The TIGER/Line Technical Documentation says:
Current geography may differ from 2010 Census geography due to changes from several sources: in the case of census tracts and block groups, the most common changes are splitting or merging 2010 entities to accommodate population changes in the past decade. Small boundary changes to statistical entities may also follow feature update or align disparate geographic entities for database hygiene. For example, if a street feature that acts as a census tract boundary moves, then the census tract boundary will move as well. In addition, census tract boundaries may change to maintain comparability with related geographies (e.g., incorporated places).
make data/processed/tracts_2020.geojson
make data/processed/tracts_2010.geojson
Download place population estimates:
make data/processed/pep_2019_population_places.csv
Download county population estimates:
make data/processed/pep_2019_population_counties.csv
Download state population estimates:
make data/processed/pep_2019_population_states.csv
Download 2010 Census Tabulation Block to 2020 Census Tabulation Block Relationship Files:
make data/raw/TAB2010_TAB2020_ST04.zip
Note that there is one file per state.
make data/processed/responserate_2020_population_tracts.csv
make data/processed/responserate_2010_population_tracts.csv
make data/raw/az2010.sf1.zip
make data/raw/ri2018_2020Style.pl.zip
It seems like a common task for this data will be to join data together, whether it's joining multiple ACS tables, or joining ACS table data to boundaries. While it's possible to do this in R or GeoPandas, a SQL database seems like a natural fit for these kinds of operations.
Some of the most common data tables that are downloaded and processed using make rules that use censusdatadownloader
or censusmapdownloader
can be loaded into a SQL database using a command like:
make data/processed/db_tables/counties_2020
See the makefile etl/sql.mk
for supported data.
I've implemented an experimental feature that includes make rules for loading commonly used data into a Spatialite database. I chose Spatialite because it's supported by QGIS, the sf R package and geopandas (tl;dr read_postgis()
can read from any SQLAlchemy-supported database, not just POSTGIS). More importantly, since SQLite/Spatialite store the entire database in a single file, it's possible for someone with more technical skills to create a database pre-populated with this data and then someone who knows SQL can download a copy and use it. Also, I've found that installing and running SQLite/Spatialite is easier than running PostgreSQL/PostGIS.
However, PostGIS remains the most widely-supported and robust spatial database program so it might make sense to eventually add support for PostGIS, or if we run into limitations with Spatialite, switch entirely to PostGIS.

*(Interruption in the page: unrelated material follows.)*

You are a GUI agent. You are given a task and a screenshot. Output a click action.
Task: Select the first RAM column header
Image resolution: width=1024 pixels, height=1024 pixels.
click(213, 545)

I also made a command, createsqliteloadcmd
that is part of this package, that outputs a sample sqlite-utils
command that loads an ACS CSV into the database and sets the correct types for the columns based on the naming convention. This is useful for creating new makefiles for loading CSVs into the SQL database.
Some tables, such as B16001 aren't available for smaller geographies such as ZCTAs or tracts. However, some tables' data at those geographies may have been available in the past. For example, table B16001 is available at the tract level in the 2015 5-year estimates. h/t Ryan Pitts for this information.
Joe Germuska also told me, "more generally, Census specifically disclaims certain geography classes (summary levels) for certain tables, but only documents it in Excel files." You can find an example of these Excel files in the technical documentation for the 2019 ACS products.